UK & World News
GB Men's Curling Team Take On Canada For Gold
The British men's curling team will today bid to win a gold medal at the Winter Olympics in Sochi.
The four Scots, led by skip David Murdoch, take on Canada in the final after beating Sweden in a dramatic semi-final tie.
The only time Britain has won gold in the men's curling event was in 1924 at the first-ever Winter Olympic Games.
Then, Britain picked up four medals, a tally that GB has equalled in Sochi after Eve Muirhead's women's curling team won bronze on Thursday.
A crowd will gather to watch today's final on TV at Lockerbie Ice Rink, where David Murdoch learnt his craft, coached by his Mum, Marion.
So were two members of the GB women's team. Anna Sloan and Claire Hamilton. It is an impressive triple achievement for the small facility on the edge of the Dumfriesshire town.
So what drives Lockerbie's talent conveyor belt?
Gordon Ferrie, Director of Lockerbie Ice Rink, told Sky News: "When they came here, they had a real love of curling.
"They get superb coaching from the curling staff here and then, very quickly, they start competing at a local level against some high quality curlers.

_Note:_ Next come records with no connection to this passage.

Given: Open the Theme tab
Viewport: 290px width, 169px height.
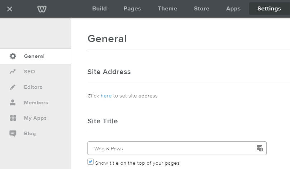Looking at the screenshot, I should [167, 9].
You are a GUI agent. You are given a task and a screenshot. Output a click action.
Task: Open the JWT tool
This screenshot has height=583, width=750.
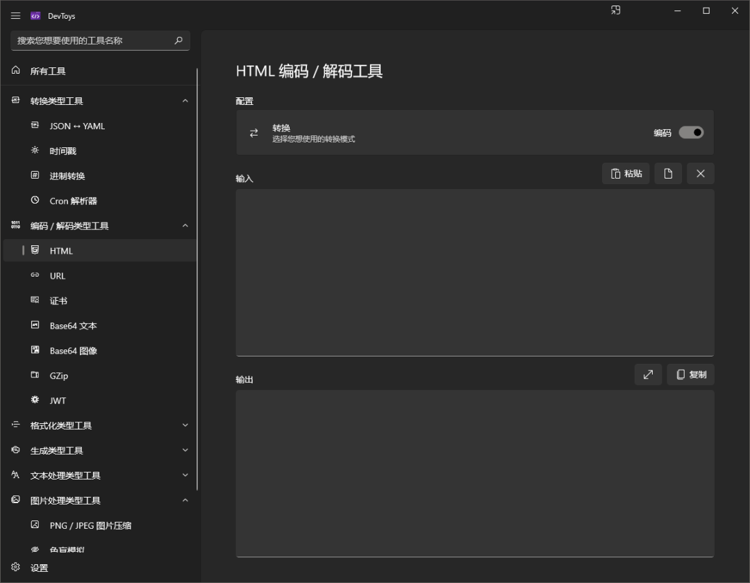click(58, 401)
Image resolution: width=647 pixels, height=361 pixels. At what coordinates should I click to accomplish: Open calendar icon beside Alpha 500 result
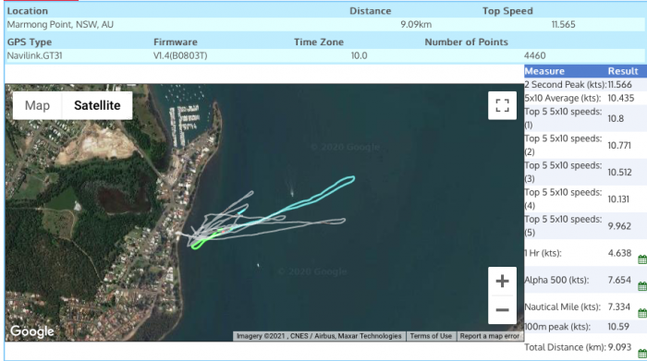coord(642,286)
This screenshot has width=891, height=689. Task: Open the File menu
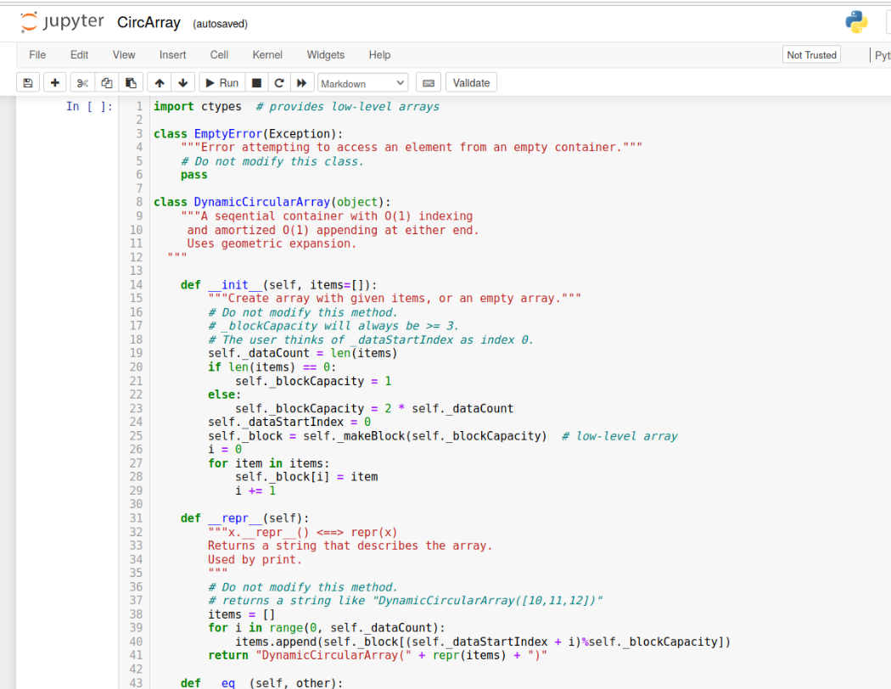(36, 54)
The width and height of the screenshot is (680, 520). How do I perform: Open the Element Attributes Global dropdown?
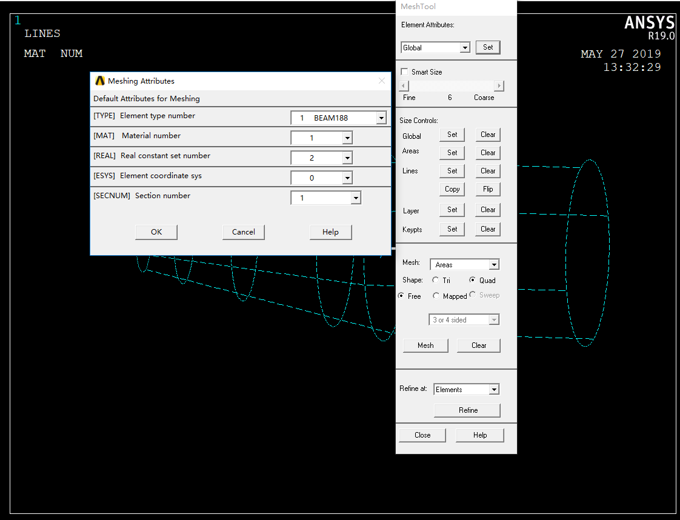(x=464, y=48)
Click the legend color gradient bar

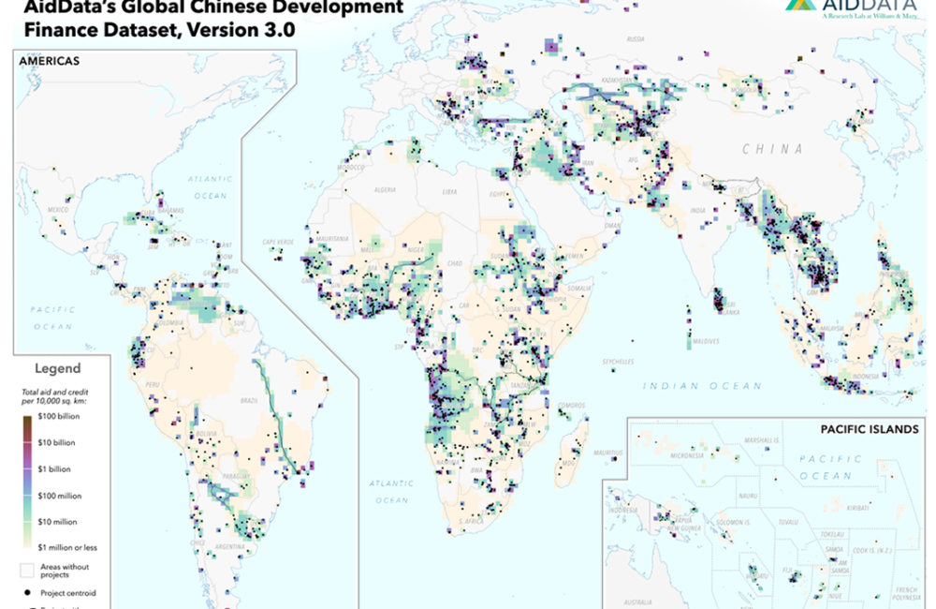(25, 480)
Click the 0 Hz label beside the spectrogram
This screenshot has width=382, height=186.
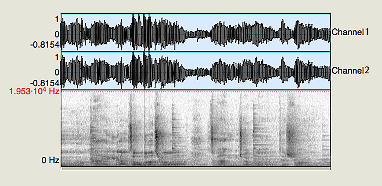click(x=50, y=160)
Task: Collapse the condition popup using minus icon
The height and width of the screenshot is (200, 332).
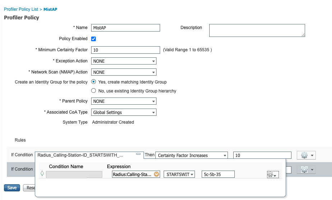Action: pos(138,154)
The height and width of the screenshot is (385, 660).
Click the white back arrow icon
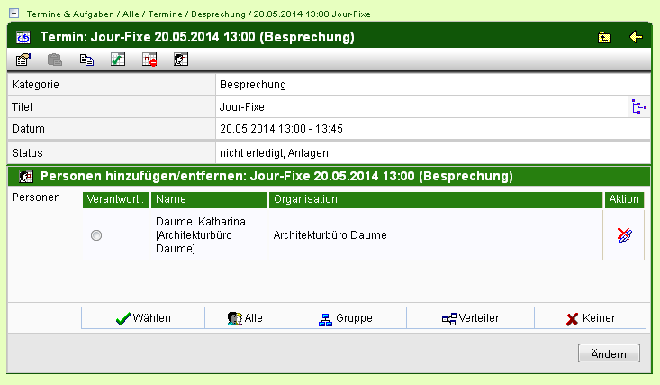click(636, 37)
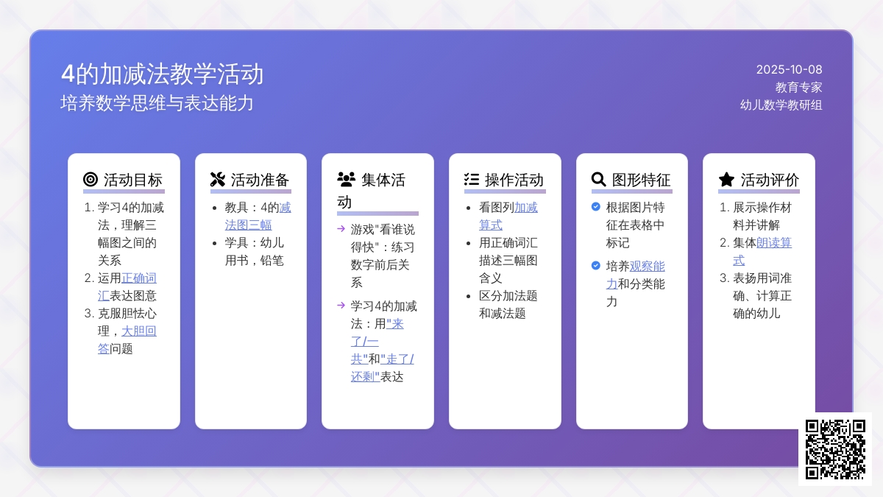Click the purple underline beneath 活动准备
Screen dimensions: 883x497
point(251,191)
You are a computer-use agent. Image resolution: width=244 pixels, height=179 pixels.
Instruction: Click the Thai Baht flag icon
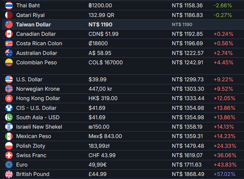point(9,5)
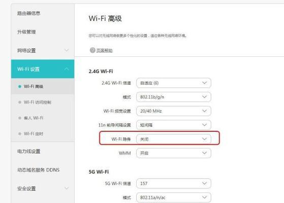The image size is (284, 203).
Task: Expand the 安全设置 menu chevron
Action: [x=67, y=188]
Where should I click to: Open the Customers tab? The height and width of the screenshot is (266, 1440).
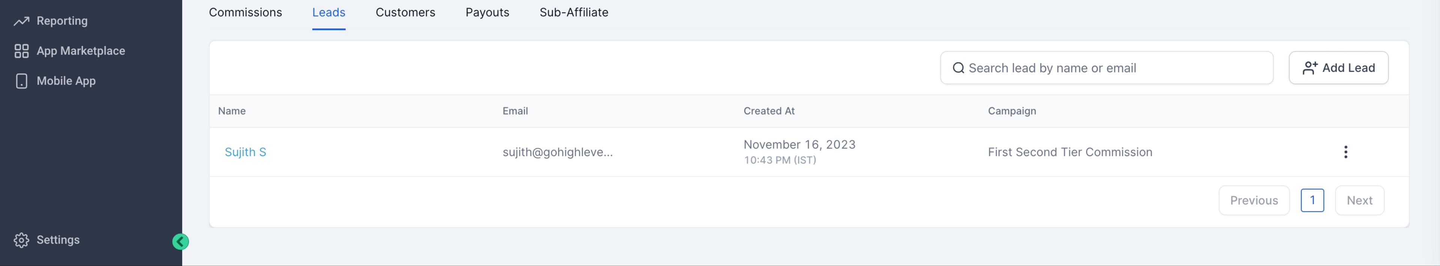405,12
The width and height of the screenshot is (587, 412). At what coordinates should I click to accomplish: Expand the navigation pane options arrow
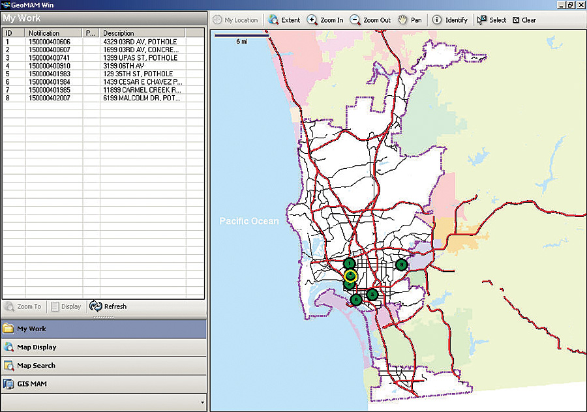[x=202, y=403]
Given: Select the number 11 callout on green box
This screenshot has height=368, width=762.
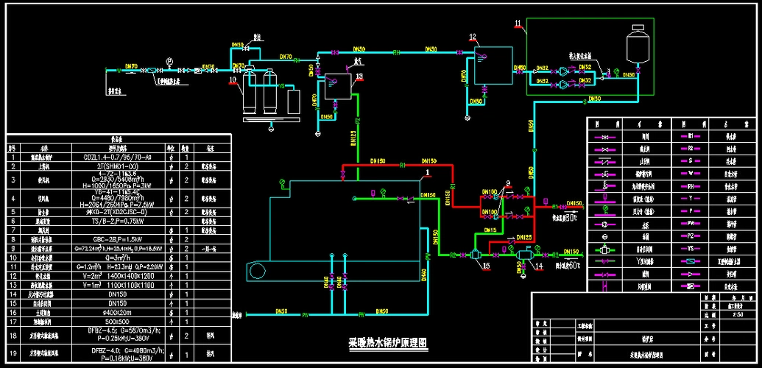Looking at the screenshot, I should coord(519,24).
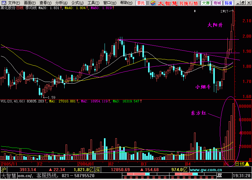
Task: Click the 2006/01 date marker on the time axis
Action: click(85, 164)
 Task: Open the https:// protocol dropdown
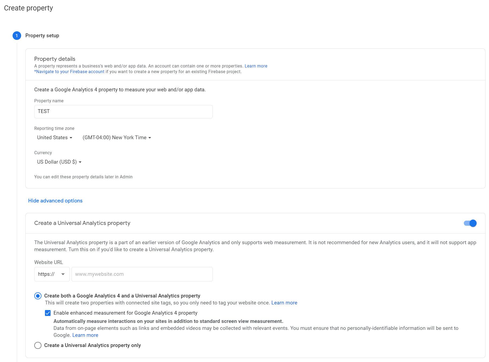(x=52, y=274)
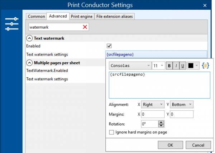Open the font size 11 dropdown
The image size is (215, 153).
[x=158, y=66]
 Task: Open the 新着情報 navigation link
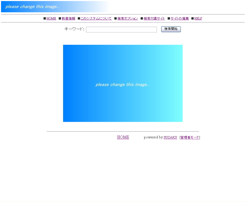(69, 19)

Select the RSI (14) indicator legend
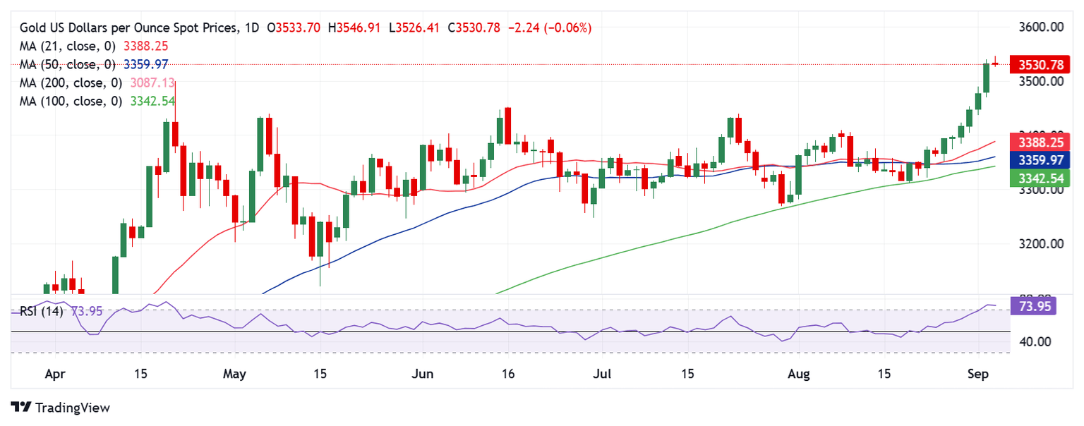point(41,311)
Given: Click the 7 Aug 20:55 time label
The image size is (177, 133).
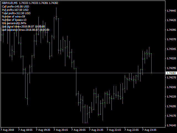Looking at the screenshot, I should click(79, 130).
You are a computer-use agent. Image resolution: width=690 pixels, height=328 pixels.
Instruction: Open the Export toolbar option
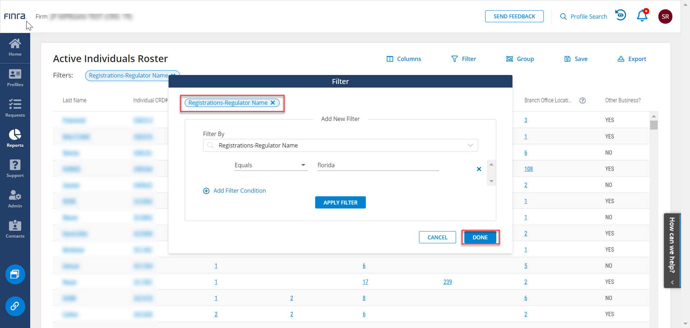[x=632, y=59]
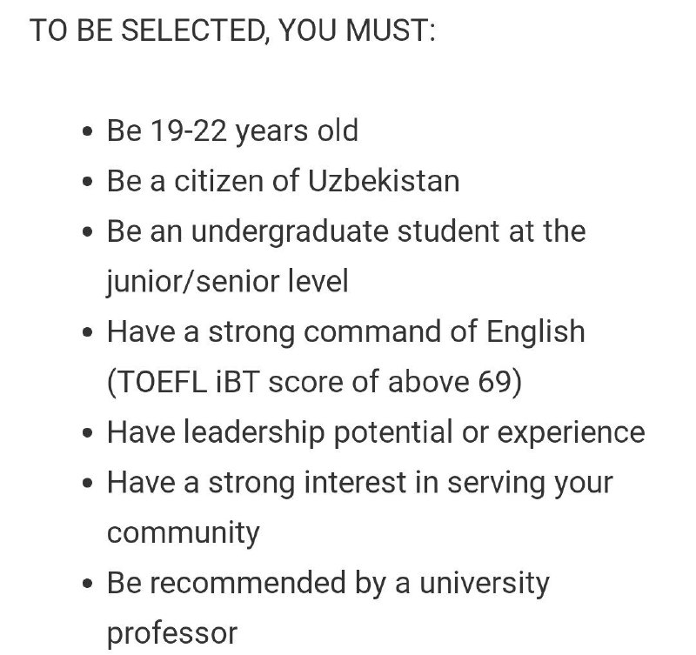Image resolution: width=696 pixels, height=655 pixels.
Task: Click bullet beside 'Be an undergraduate student'
Action: tap(88, 232)
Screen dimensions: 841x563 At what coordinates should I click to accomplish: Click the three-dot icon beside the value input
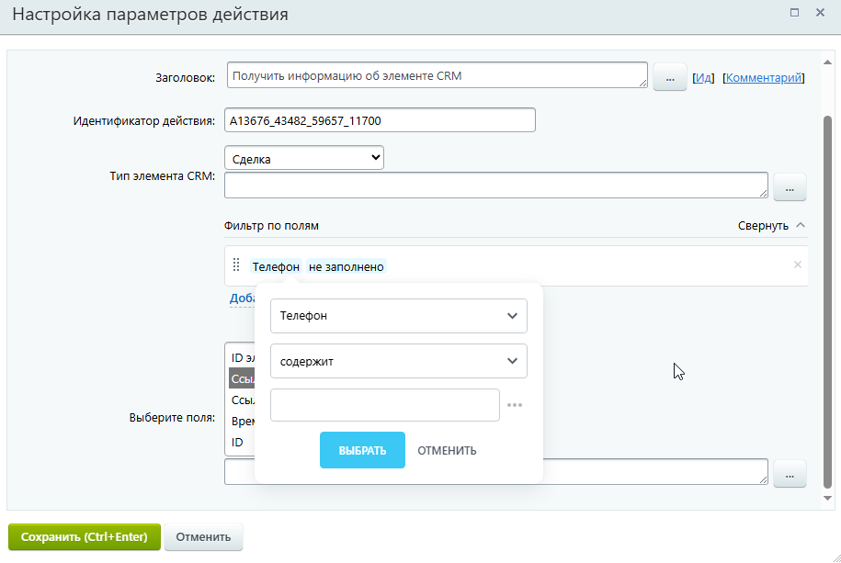[x=515, y=405]
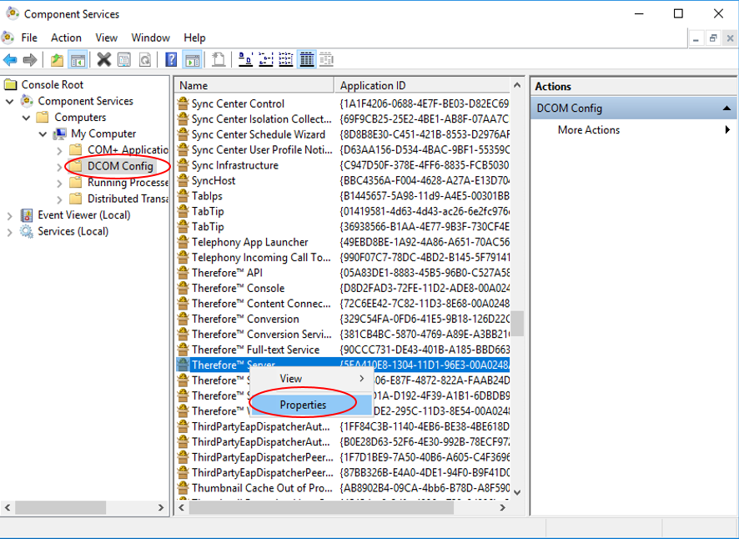This screenshot has width=739, height=539.
Task: Click the Up one level folder icon
Action: click(x=56, y=59)
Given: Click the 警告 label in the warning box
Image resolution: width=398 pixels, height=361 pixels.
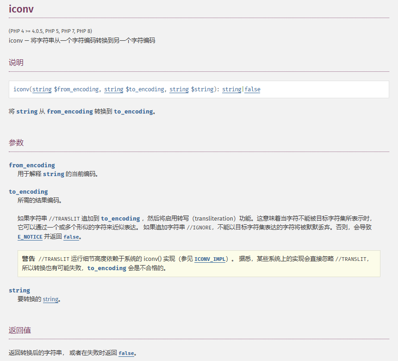Looking at the screenshot, I should pos(29,259).
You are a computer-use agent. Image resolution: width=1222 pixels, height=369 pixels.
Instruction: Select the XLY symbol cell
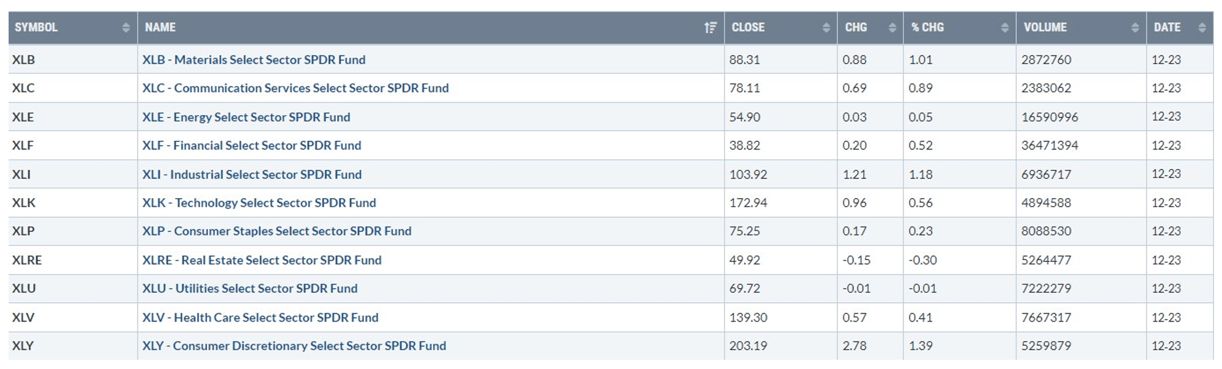72,346
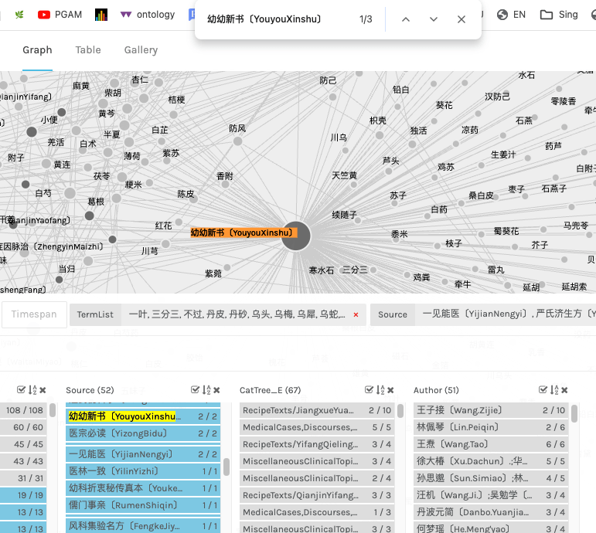596x533 pixels.
Task: Sort the Source facet list
Action: pyautogui.click(x=206, y=391)
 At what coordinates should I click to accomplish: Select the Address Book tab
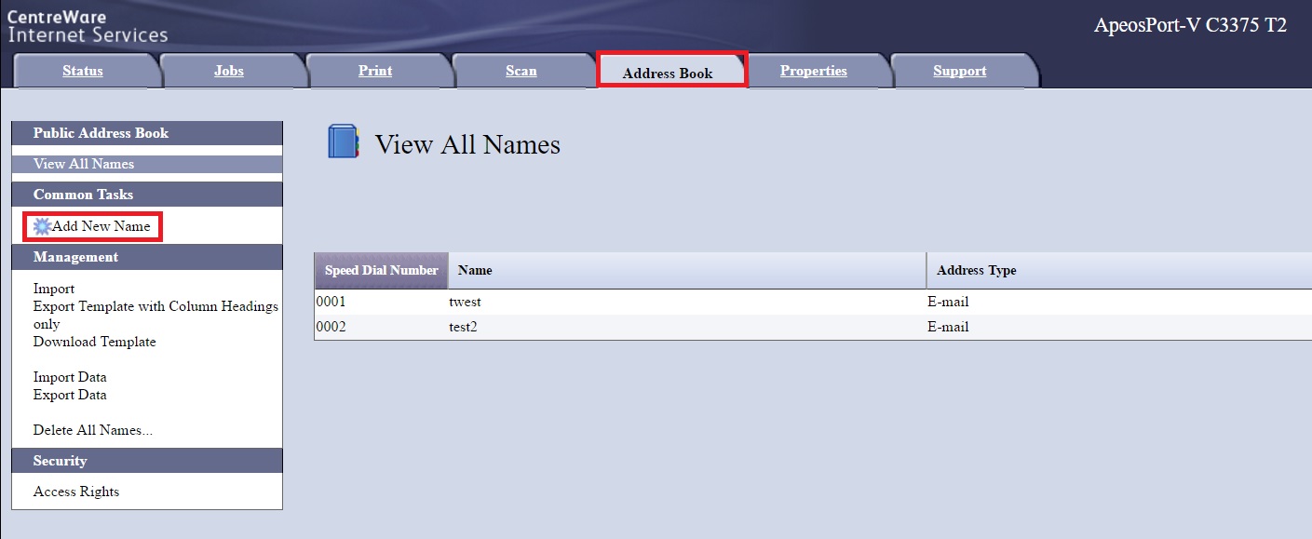[668, 73]
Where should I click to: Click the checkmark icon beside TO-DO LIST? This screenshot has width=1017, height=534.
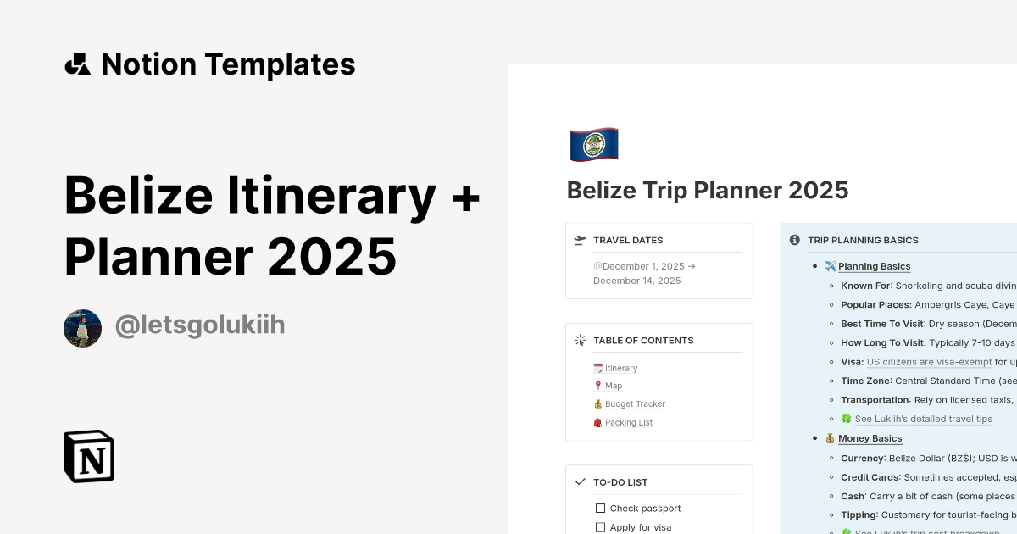tap(581, 481)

"The quality of curlers at Lockerbie Ice Rink is phenomenal, so if the juniors manage to come through there and are achieving well, they can achieve anywhere - in Scotland, Europe, the world."
The GB curlers have already exceeded expectations. The British Olympic Association had pencilled in one medal, of any colour, from the curling rink. With the bronze already in the bag, the least the men's team can expect is a silver.
Curling originated in Scotland in the 16th century, when it was played on frozen ponds.
The Lockerbie ice rink was built in the 1970s by local farmers, who used it to play during the winter months when work on the farm was less demanding. Today, the rink continues to boast a healthy crop of young talent in the wake of its Olympians.
Michael Stevenson, Chairman of Lockerbie Ice Rink, told Sky News: "The beauty of curling is that it's a tactical game, it keeps you active in winter and it's very sociable.
"There's a lot to the sport. When beginners come into it, they don't appreciate the subtleties of the game but they soon realise it's complicated."